Further down on the book jacket it explains:
“- – – This once benign grain has been transformed into a nutritionally bankrupt and ubiquitous ingredient
Still, there is no question that sugar and high fructose corn syrup have done a lot of damage to our health overall. However, Davis may well be right in regard to the effects of wheat. Much damage may have been done to the health of formerly robust people by refined sugar without them getting fat, possibly before the worst of breeding effects appeared in wheat flour.

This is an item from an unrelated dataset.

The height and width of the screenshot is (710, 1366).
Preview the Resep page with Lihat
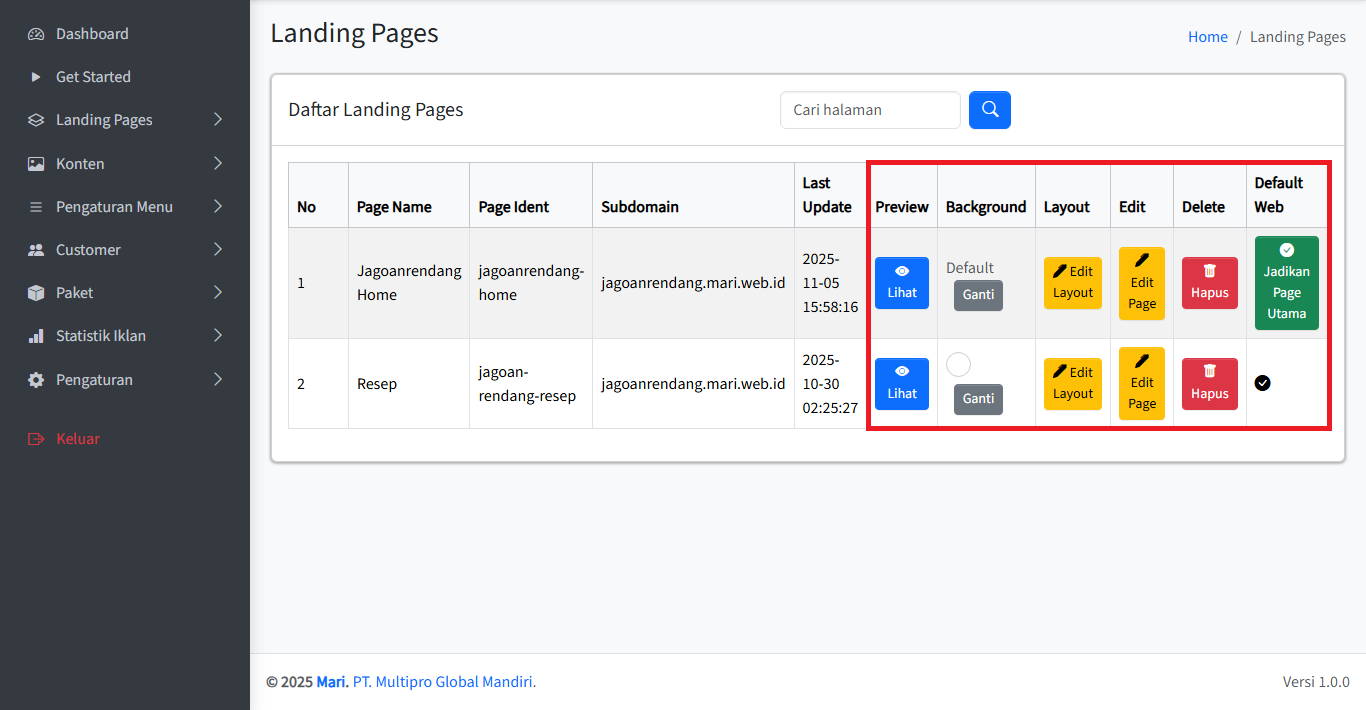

Much of the modern breeding research focused on modifying the gluten protein to introduce unique manipulation properties for processing that only wheat (and some less commonly used grains) provides. This may account for the rise in celiac disease and increased demand for gluten-free grain products. However, wheat is a carbohydrate, and there is no evidence that carbohydrates are necessary in the human diet, despite all the hullabaloo about complex carbohydrates, healthy whole grains, “heart healthy” diets emphasizing grains, vegetables and fruits over fats and proteins in the form of meats, eggs and dairy products. Still, we might get away with eating just a few slices of bread a day.
It was wheat that enabled and brought about human population growth and the much-touted benefits and advances of civilization. We are now at 7 billion and about to overrun ourselves like a lemming outbreak. Wheat was pressed into service for taking us out of the hunter-gatherer stage. Now, thanks to our heedless meddling with it, wheat may wind up being our undoing. I propose a truce. Less and better (older strains) of wheat in exchange for population control.